If there was some way to incorporate this feature, readability truly would be the best thing to hit the web since, well, the last really great thing.
Salamander said:
sometimes maybe a good option for visible impaired or blind users – go on developing – good ideas
Dave said:
I’m using the Readability add-in for Firefox. On this article – http://www.nytimes.com/2010/04/05/world/asia/05karzai.html?th&emc=th – Readability sometimes (but not always) drops out words that are links in the original article. For example, Taliban is dropped from the second paragraph.

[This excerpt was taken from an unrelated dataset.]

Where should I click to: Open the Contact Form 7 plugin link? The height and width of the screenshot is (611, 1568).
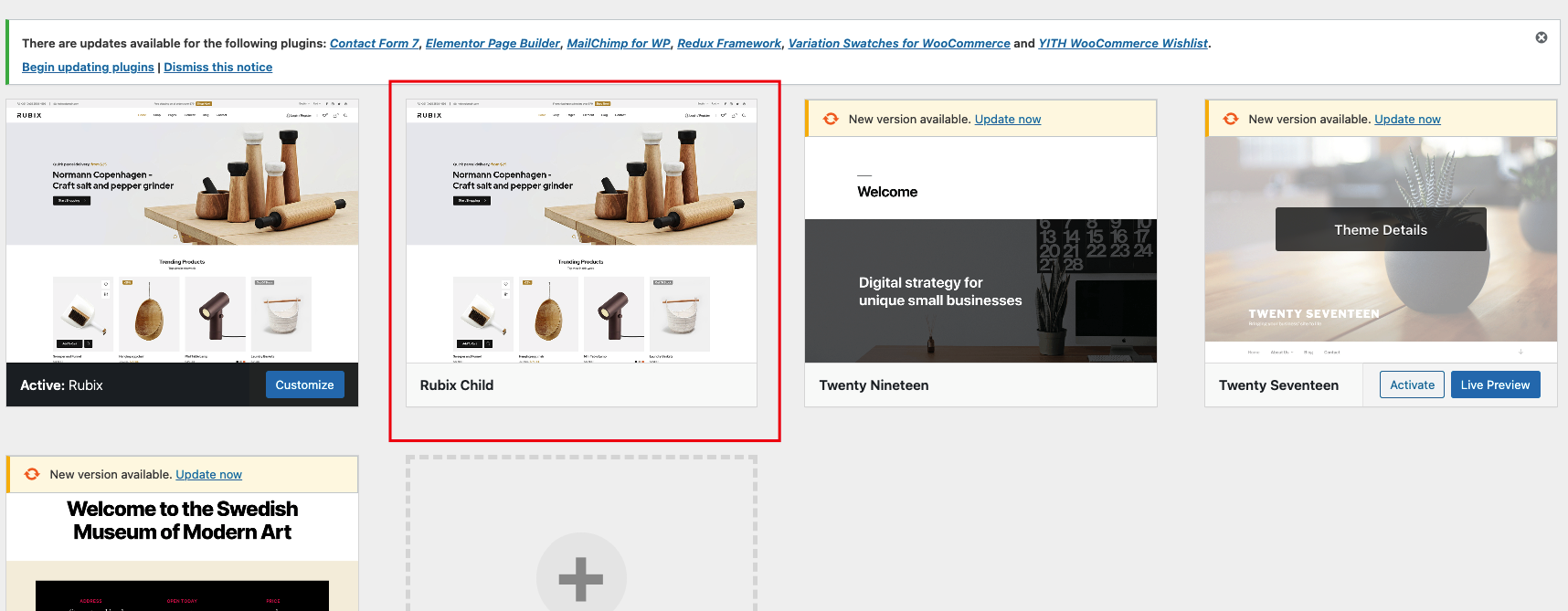click(374, 43)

And a suggestion. Rather than implementing the “next page” links in NYTimes (and maybe others), invoke the “single-page” mode before recoding the page. That would really be cool.
Paul G said:
This was shown to me by a client, and I’m now spreading the word. Fantastic! What a pleasure. It’s so much more enjoyable to read online now. Since I live in Israel, I would like to see support for right to left text. It’s still very useful for reading Hebrew text in spite of not justifying to the right. Thank you.
wsh said:
for those who would like a favicon associated with the bookmarklet, paste this into an html file and import it.
Bookmarks
Bookmarks Menu
Readability
Ned Gulbran said:
I just installed Readability in my Mac Powerbook. It did the job, BUT a notice popped up and said that no width and length limits were installed. That meant that it would begin an infinite (and eternal) loop. Which it did, and I was locked in forever. I had to shut down the computer to escape.
Chris Denesha said:
Does not include the comments at the bottom of articles at macosxhints.com, i.e. http://www.macosxhints.com/article.php?story=20050326041757989&msg=15
Rasmus Underbjerg Pinnerup said:
Fantastic concept! But you should separate the choice of text-background colour (black on white vs. white on varying shades of black) from choice of font style.

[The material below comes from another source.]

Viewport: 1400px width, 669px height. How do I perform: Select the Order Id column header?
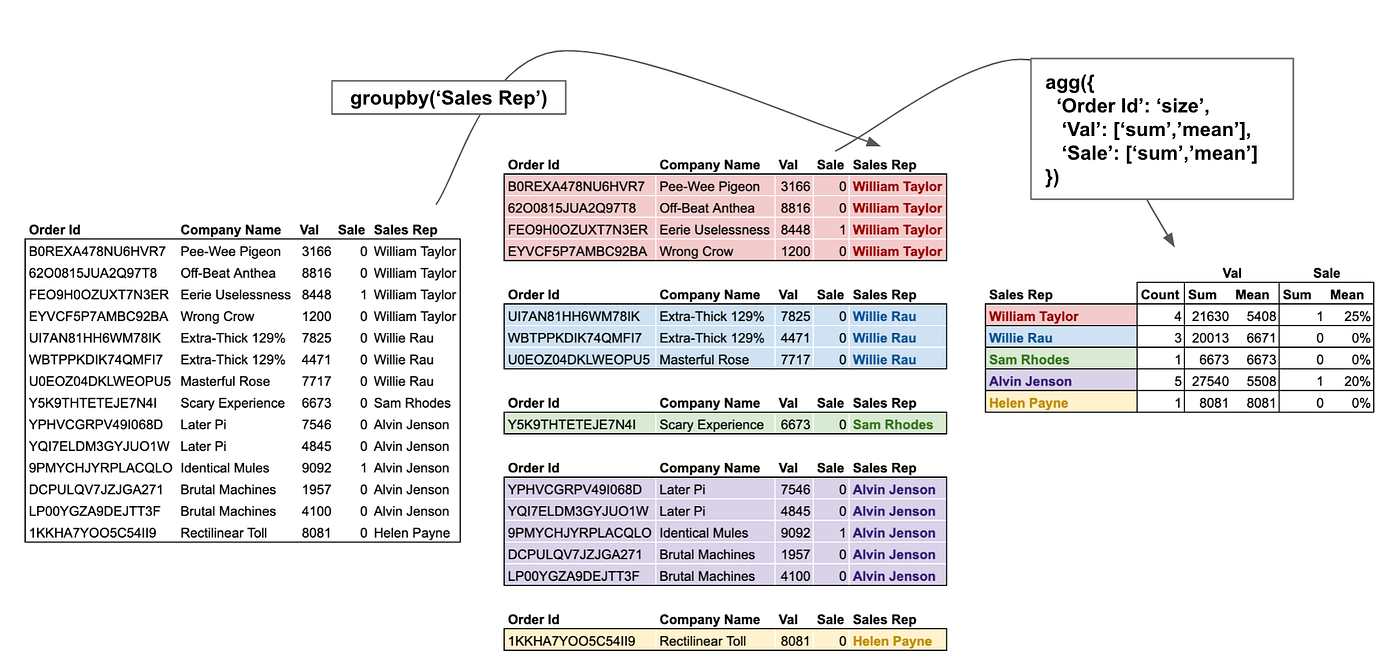click(59, 229)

Also, Readability should not automatically capitalize every word-first letter in a headline seing as this a language specific phenomenon and many languages don’t use this practice.
Rio said:
Occasionally, I get an error window titled: Message from webpage:
jCarousel: No width/height set for items. This will cause an infinite loop. Aborting….

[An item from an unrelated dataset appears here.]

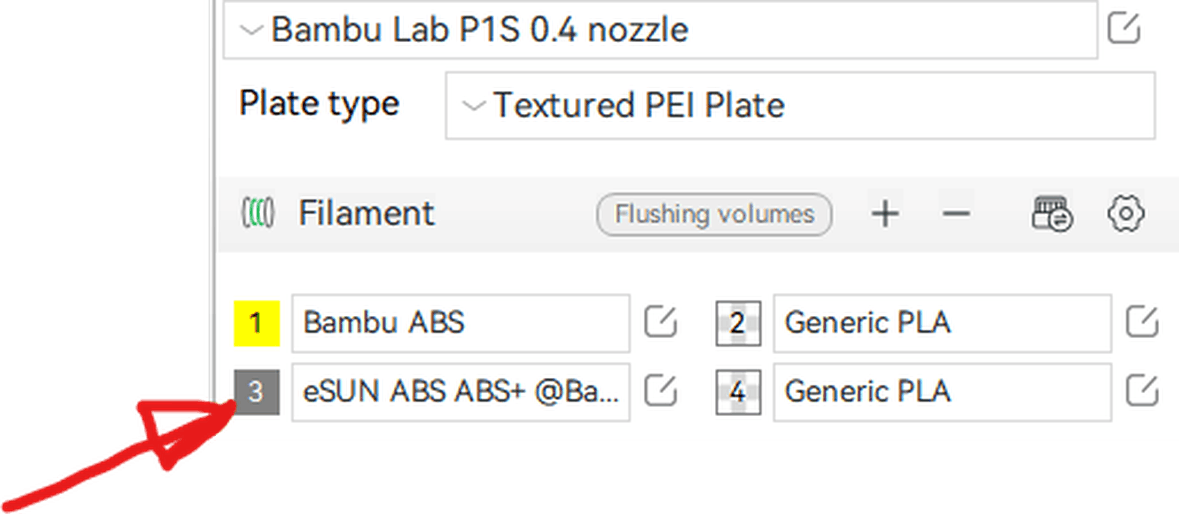Open filament settings gear icon
The image size is (1179, 514).
coord(1126,214)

Clicking the OK button in the window renders the page properly so the only issue is why the error message is displayed. Refresh followed by Readability reproduces the error and results.
Environment: WinXP SP3, IE8, Java version 6 update 20
Readability is the best reading tool ever. Could not function without it. Would like to see Readability toolbar button per this Microsoft article: http://msdn.microsoft.com/en-us/library/aa753588(VS.85).aspx
I attempted to create the button for Readability but could not get it to function. I prefer an IE8 toolbar button because I don’t display the Favortites toolbar except for Readability.
GWinters said:
Using IE8 256-bit at home and it will not work. No worries! I’ll just use Firefox.
Nicolas said:
I dragged the Readability Button on the bookmarklet bar of Safari 5 and Firefox 3.6.6 but it didn’t work. I did it from the following web:
http://lab.arc90.com/experiments/readability/es/
Would it work on the Safari installed on IPad?
It did work when I installed TidyRead instead
Please, any suggestion to nicolas.navarro@me.com. The “installation” process seems to be really easy (?)
Thank you.
Chris Waggoner said:
Love the tool and I use it every day! Two bug notes on http://www.saudiaramcoworld.com/issue/200905/the.tiles.of.infinity.htm:
Necipoğlu
Topkapı
The ğ and ı don’t display correctly.
Matt said:
A couple of bugs (noticed in Chrome on Win 7):
1 major one: readability disables/breaks Shift+Space page-up functionality, a shortcut that’s great for keyboard lovers who don’t want to move their hand to reach the mouse or the page up key. Shift+Space now just acts the same as space – it pages down.
Readability has problems with this 2-page article: http://motherjones.com/politics/2010/08/bob-inglis-tea-party-casualty
It repeats the 2nd page 7 times. (The 2nd page starts with “Inglis found that” – search it in the Readability version to see the 7 hits.)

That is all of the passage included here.